Is it safe for pregnant women to use personal care products without checking effects on fetal growth?
No. Personal care exposure during pregnancy correlates with altered fetal growth measurements.
What's actually in it
A daily pregnant person's bathroom routine usually includes shampoo, conditioner, body wash, face cream, sunscreen, makeup, and possibly perfume. Each product delivers several chemicals that reach the fetus through maternal blood. Individually, the amounts are small. Collectively, across 9 months of daily use, they show up in fetal growth measurements.

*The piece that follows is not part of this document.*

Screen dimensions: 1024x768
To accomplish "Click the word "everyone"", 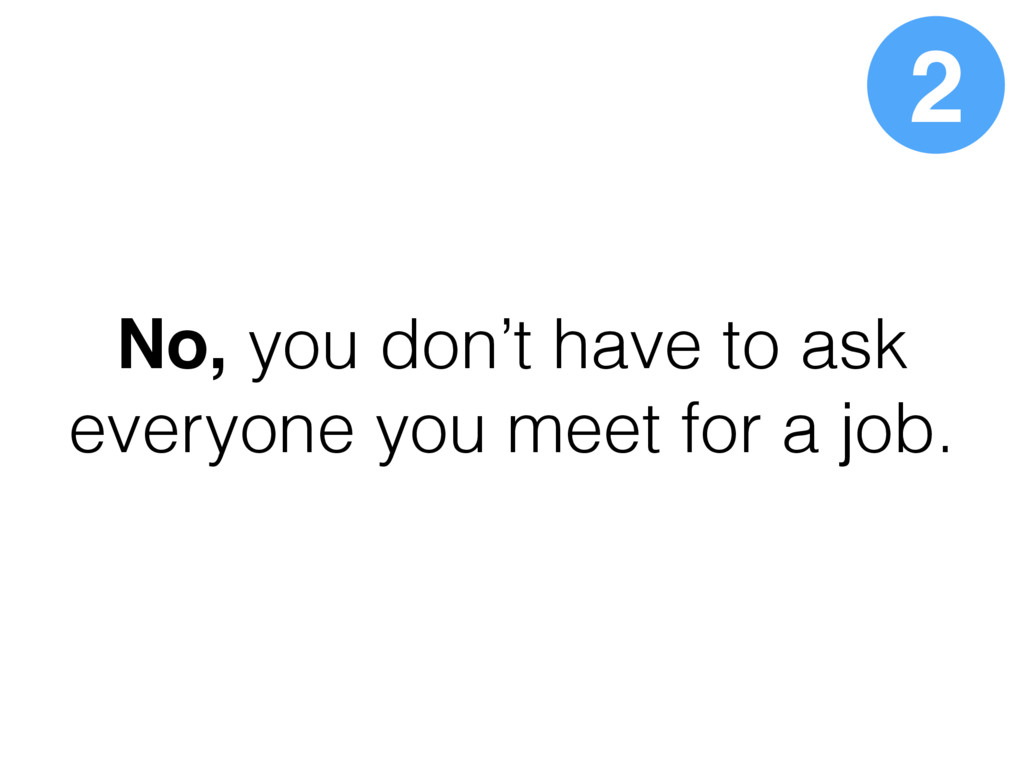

The placenta acts as a partial barrier, not a complete one. Small fat-soluble molecules cross easily.
What the research says
A 2026 systematic evidence map in Environ Int examined the association between exposure to personal care products and fetal growth. Across dozens of studies, higher maternal use and biomarker levels correlated with small but measurable changes in fetal growth measurements including birth weight and head circumference.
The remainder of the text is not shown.